Rosneft PJSC CEO Igor Sechin said intermittent cuts in Russia’s oil production are holding back the development of the country’s biggest crude producer.
“Rosneft has been limiting crude oil production in one way or another since 2017, which prevents the company from fully releasing its potential,” Sechin said in a statement on Wednesday after the release of the company’s operating results. The CEO is one of Russia’s most powerful businessmen and a close ally of President Vladimir Putin.
Still, Rosneft is committed to the current production cuts, implemented as part of Russia’s cooperation with OPEC. The oil giant cut its liquids production in the second quarter by 2.2% to 3.9 million barrels per day, compared with the previous three months, the statement said.
Sechin also said that Russia’s tax environment “including already enacted legislative changes and new initiatives, makes the company’s operations more difficult.” The country’s producers have seen a series of legal changes since Russia’s invasion of Ukraine, from introducing a minimum price for Urals crude for tax purposes to halving subsidies to refining, all aimed at increasing the oil and gas revenues of the Russian budget.

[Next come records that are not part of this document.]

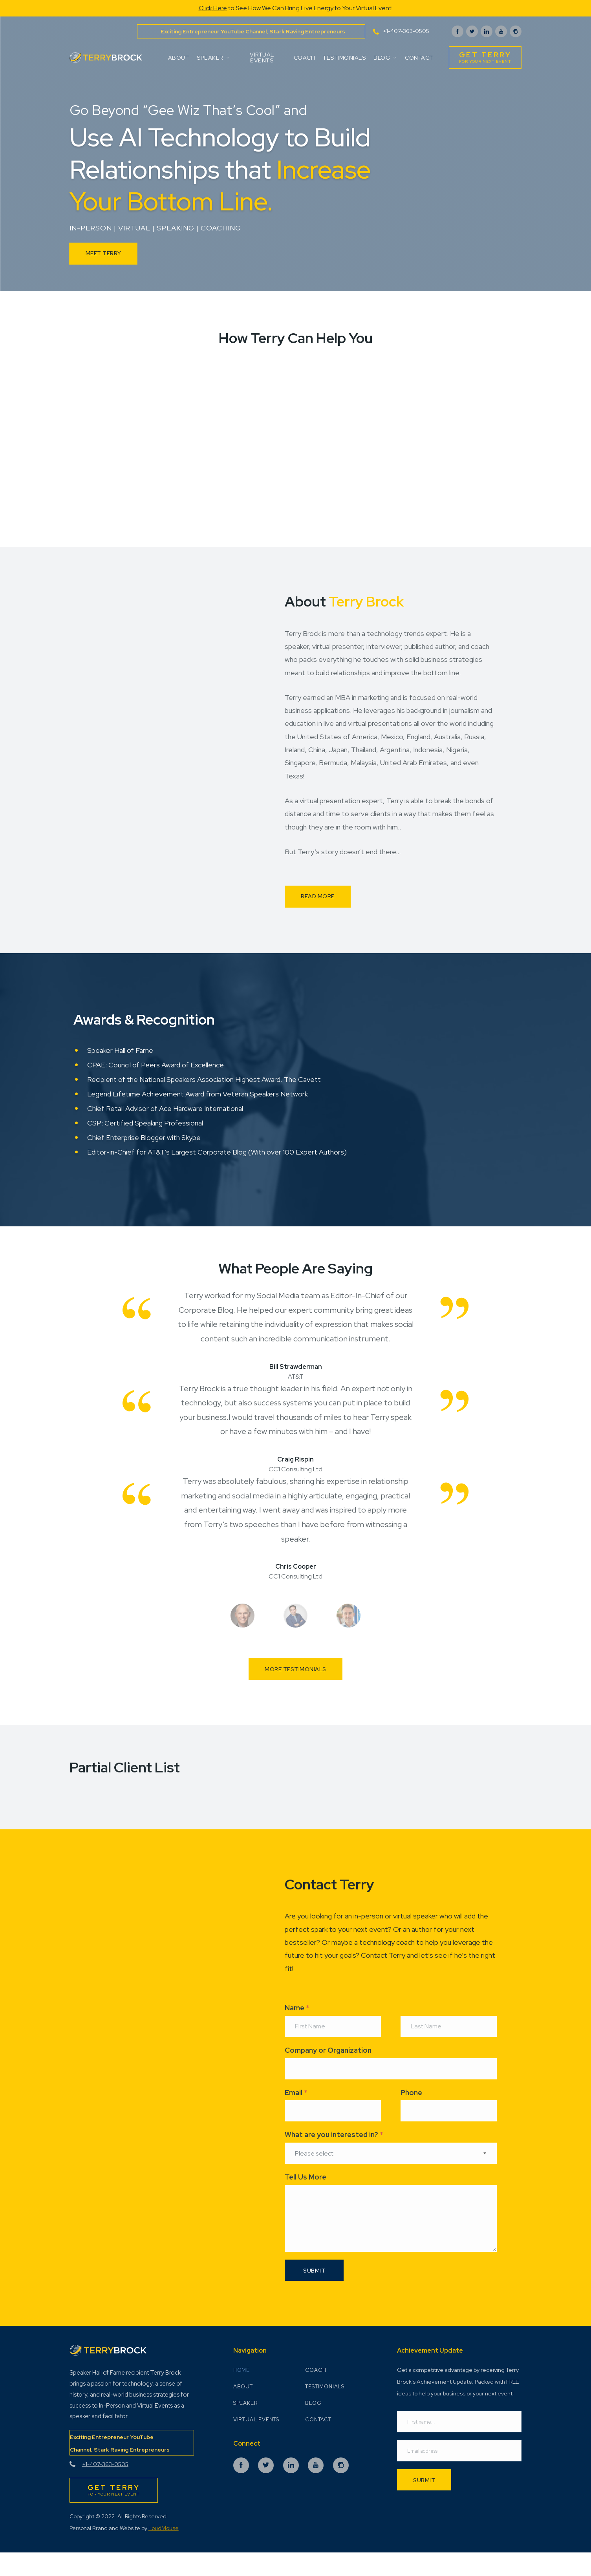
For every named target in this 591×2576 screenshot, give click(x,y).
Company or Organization (328, 2069)
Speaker (213, 57)
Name (297, 2027)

Since Russia began working with the Organization of the Petroleum Exporting Countries in 2017, Sechin has consistently criticized the cooperation. Instead, Rosneft’s chief executive has pushed for the country to increase crude output and defend its market share from other global producers, including the US.
More recently, at the International Economic Forum in St. Petersburg, Sechin noted that it is increasingly difficult for OPEC to reach a consensus because of the different economic structures and divergent production trends in member states.

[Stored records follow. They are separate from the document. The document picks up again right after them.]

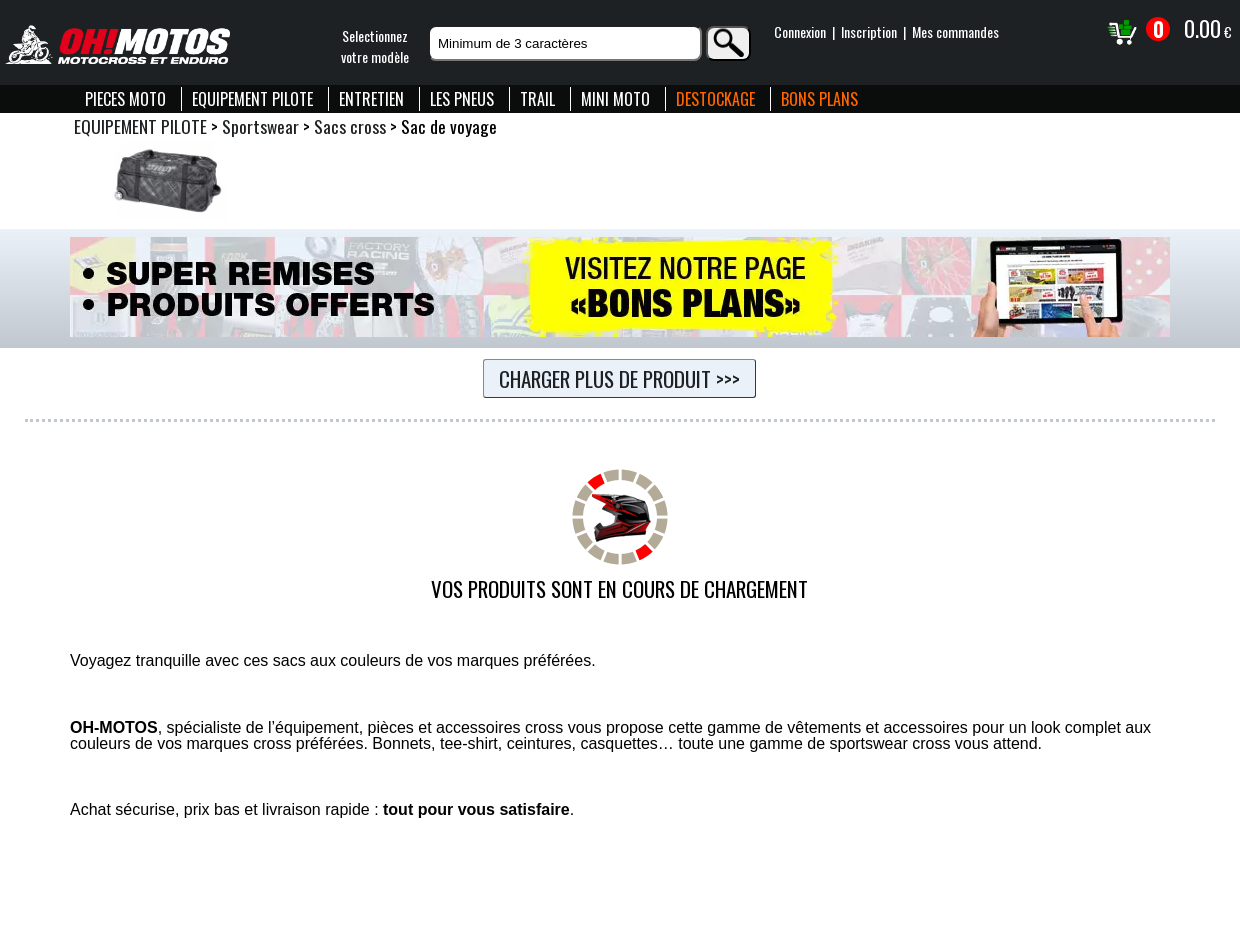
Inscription (869, 31)
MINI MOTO (615, 99)
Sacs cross (350, 126)
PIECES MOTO (125, 99)
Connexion (800, 31)
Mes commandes (955, 31)
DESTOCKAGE (715, 99)
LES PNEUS (462, 99)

Russia pledged to cut its crude output from March 2023 and hold it until 2024 in a move to stabilize global oil markets. The nation also pledged to cut its oil exports by 500,000 barrels a day in August and by 300,000 barrels a day in September from an unspecified baseline.
Saudi Arabia, OPEC’s de facto leader, has made its own voluntary production cuts of 1 million barrels per day “to bolster precautionary efforts by OPEC+ countries to support to the stability and balance of oil markets”.